Excerpted data

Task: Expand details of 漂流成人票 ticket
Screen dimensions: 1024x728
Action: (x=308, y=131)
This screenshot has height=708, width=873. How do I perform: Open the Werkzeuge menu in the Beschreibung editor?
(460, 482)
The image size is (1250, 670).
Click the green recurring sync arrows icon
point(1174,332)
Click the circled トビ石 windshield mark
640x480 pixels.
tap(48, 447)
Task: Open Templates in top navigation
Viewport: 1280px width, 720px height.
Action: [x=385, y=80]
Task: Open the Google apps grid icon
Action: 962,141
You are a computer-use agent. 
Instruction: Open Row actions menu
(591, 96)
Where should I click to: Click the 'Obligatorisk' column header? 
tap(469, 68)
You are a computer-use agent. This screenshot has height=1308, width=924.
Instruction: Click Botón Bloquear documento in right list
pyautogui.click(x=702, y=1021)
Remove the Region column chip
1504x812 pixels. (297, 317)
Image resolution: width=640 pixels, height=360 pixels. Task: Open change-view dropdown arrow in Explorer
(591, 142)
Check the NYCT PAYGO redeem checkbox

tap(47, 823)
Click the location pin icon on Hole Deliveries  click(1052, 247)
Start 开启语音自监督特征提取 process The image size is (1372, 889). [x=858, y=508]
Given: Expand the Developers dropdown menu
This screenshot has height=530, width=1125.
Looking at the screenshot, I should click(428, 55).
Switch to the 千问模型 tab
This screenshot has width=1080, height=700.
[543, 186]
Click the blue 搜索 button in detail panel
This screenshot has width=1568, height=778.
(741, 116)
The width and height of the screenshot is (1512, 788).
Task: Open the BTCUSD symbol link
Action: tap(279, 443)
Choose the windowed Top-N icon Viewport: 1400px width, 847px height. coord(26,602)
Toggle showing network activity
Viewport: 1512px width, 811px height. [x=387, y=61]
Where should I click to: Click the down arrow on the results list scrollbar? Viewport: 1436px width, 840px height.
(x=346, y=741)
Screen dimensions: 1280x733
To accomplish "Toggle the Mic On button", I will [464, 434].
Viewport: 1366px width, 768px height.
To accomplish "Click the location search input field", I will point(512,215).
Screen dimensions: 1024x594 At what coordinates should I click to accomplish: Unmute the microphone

Task statement
Copy out every one of the rows above line for line, changing nothing.

Reply to the exercise
Task: Expand details of 漂流成人票 ticket
Screen dimensions: 1024x728
Action: (x=308, y=131)
This screenshot has height=708, width=873. How do I perform: Open the Werkzeuge menu in the Beschreibung editor?
(460, 482)
The image size is (1250, 670).
Click the green recurring sync arrows icon
point(1174,332)
Click the circled トビ石 windshield mark
640x480 pixels.
tap(48, 447)
Task: Open Templates in top navigation
Viewport: 1280px width, 720px height.
Action: [x=385, y=80]
Task: Open the Google apps grid icon
Action: 962,141
You are a computer-use agent. 
Instruction: Open Row actions menu
(591, 96)
Where should I click to: Click the 'Obligatorisk' column header? 
tap(469, 68)
You are a computer-use agent. This screenshot has height=1308, width=924.
Instruction: Click Botón Bloquear documento in right list
pyautogui.click(x=702, y=1021)
Remove the Region column chip
1504x812 pixels. (297, 317)
Image resolution: width=640 pixels, height=360 pixels. Task: Open change-view dropdown arrow in Explorer
(591, 142)
Check the NYCT PAYGO redeem checkbox

tap(47, 823)
Click the location pin icon on Hole Deliveries  click(1052, 247)
Start 开启语音自监督特征提取 process The image size is (1372, 889). [x=858, y=508]
Given: Expand the Developers dropdown menu
This screenshot has height=530, width=1125.
Looking at the screenshot, I should click(428, 55).
Switch to the 千问模型 tab
This screenshot has width=1080, height=700.
[543, 186]
Click the blue 搜索 button in detail panel
This screenshot has width=1568, height=778.
(741, 116)
The width and height of the screenshot is (1512, 788).
Task: Open the BTCUSD symbol link
Action: tap(279, 443)
Choose the windowed Top-N icon Viewport: 1400px width, 847px height. coord(26,602)
Toggle showing network activity
Viewport: 1512px width, 811px height. [x=387, y=61]
Where should I click to: Click the down arrow on the results list scrollbar? Viewport: 1436px width, 840px height.
(x=346, y=741)
Screen dimensions: 1280x733
To accomplish "Toggle the Mic On button", I will [464, 434].
Viewport: 1366px width, 768px height.
To accomplish "Click the location search input field", I will point(512,215).
Screen dimensions: 1024x594 At what coordinates should I click to accomplish: Unmute the microphone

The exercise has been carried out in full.